Canada Rank First In Countries With the Best Quality of Life 2020

Canada
Canada

Beyond the essential ideas of broad access to food and housing, quality education and health care, and employment that will sustain us, quality of life may also include intangibles such as job security, political stability, individual freedom, and environmental quality.

Social scientists agree that material wealth is not the most important factor in assessing a life lived well. The results of the Quality of Life sub-ranking survey reflect that sensibility.

 

Here Are Countries With the Best Quality of Life

 

10. Germany

Germany
Germany

Germany, the most populous nation in the European Union, possesses one of the world’s largest economies and has seen its role in the international community grow steadily since reunification.

The Central European country borders nine nations, and its landscape varies, from the northern plains that reach the North and Baltic seas to the Bavarian Alps in the south.

 

9. Finland

FINLAND
Flag of FINLAND

Geography defines the history and culture of Nordic Finland, one of the most northern-reaching countries in the world. Bordered by Scandinavia, Russia, the Baltic Sea and the Gulf of Bothnia, Finland and its vast stretches of heavily forested open land acts as a northern gate between West and East.

 

8. New Zealand

New Zealand
New Zealand

British and Polynesian influences course through picturesque New Zealand, an island nation in the Pacific Ocean southeast of Australia. Early Maori settlers ceded sovereignty to British invaders with the Treaty of Waitangi in 1840, and European settlers flooded in.

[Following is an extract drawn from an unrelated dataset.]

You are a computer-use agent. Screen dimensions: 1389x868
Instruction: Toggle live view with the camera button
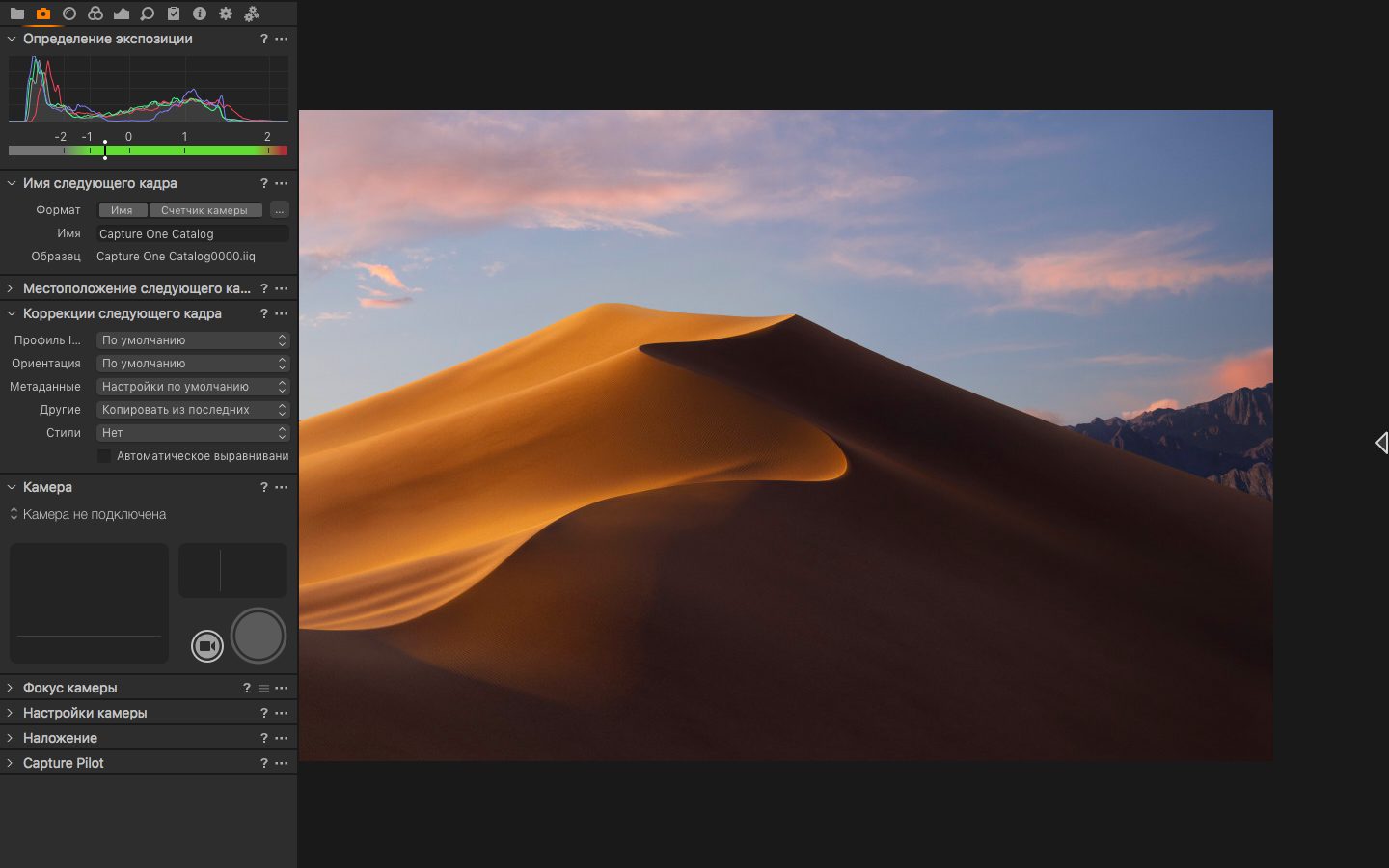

Today, 70 percent of Kiwis, a common term for New Zealand people after a native flightless bird, is of European descent. A sense of pride has surged among the Maori, the country’s first settlers who now account for about 14 percent, as homeland grievances become more openly addressed.

 

7. Switzerland

Switzerland
Flag of Switzerland

Switzerland, officially called the Swiss Federation, is a small country in Central Europe made up of 16,000 square miles of glacier-carved Alps, lakes and valleys. It’s one of the world’s wealthiest countries and has been well-known for centuries for its neutrality.

 

6. Netherlands

Netherlands
Netherlands

Situated along the fringes of Western Europe, the Netherlands is a coastal lowland freckled with windmills characteristic of its development around the water. Three major European rivers – the Rhine, Meuse and Schelde – run through neighbours Germany and Belgium into the nation’s busy ports.

 

5. Australia

Australia
Australia

The Commonwealth of Australia occupies the Australian continent. The country also includes some islands, most notably Tasmania. Indigenous people occupied the land for at least 40,000 years before the first British settlements of the 18th century.

 

4. Norway

Norway
Norway

The Kingdom of Norway is the westernmost country in the Scandinavian peninsula, mostly mountainous terrain. Nearly all of its population lives in the south, surrounding the capital, Oslo.

Norway’s coastline is made up of thousands of miles of fjords, bays and island shores. The Norwegians developed a maritime culture and were active throughout the Viking era, establishing settlements in Iceland and Greenland.

 

3. Sweden

Sweden
Sweden

The Kingdom of Sweden, flanked by Norway to the west and the Baltic Sea to the east, expands across much of the Scandinavian Peninsula and is one of the largest European Union countries by landmass.

Capital city Stockholm was claimed in the 16th century, and border disputes through the Middle Ages established the modern-day nation.

 

2. Denmark

Denmark
Denmark

The Kingdom of Denmark emerged in the 10th century and included two North Atlantic island nations, the Faroe Islands and Greenland. Along with Sweden and Norway, it forms Scandinavia, a cultural region in Northern Europe.

 

1. Canada

Canada
Canada

Canada takes up about two-fifths of the North American continent, making it the second-largest country in the world after Russia.

The country is sparsely populated, with most of its 35.5 million residents living within 125 miles of the U.S. border. Canada’s expansive wilderness to the north plays a large role in Canadian identity, as does the country’s reputation for welcoming immigrants.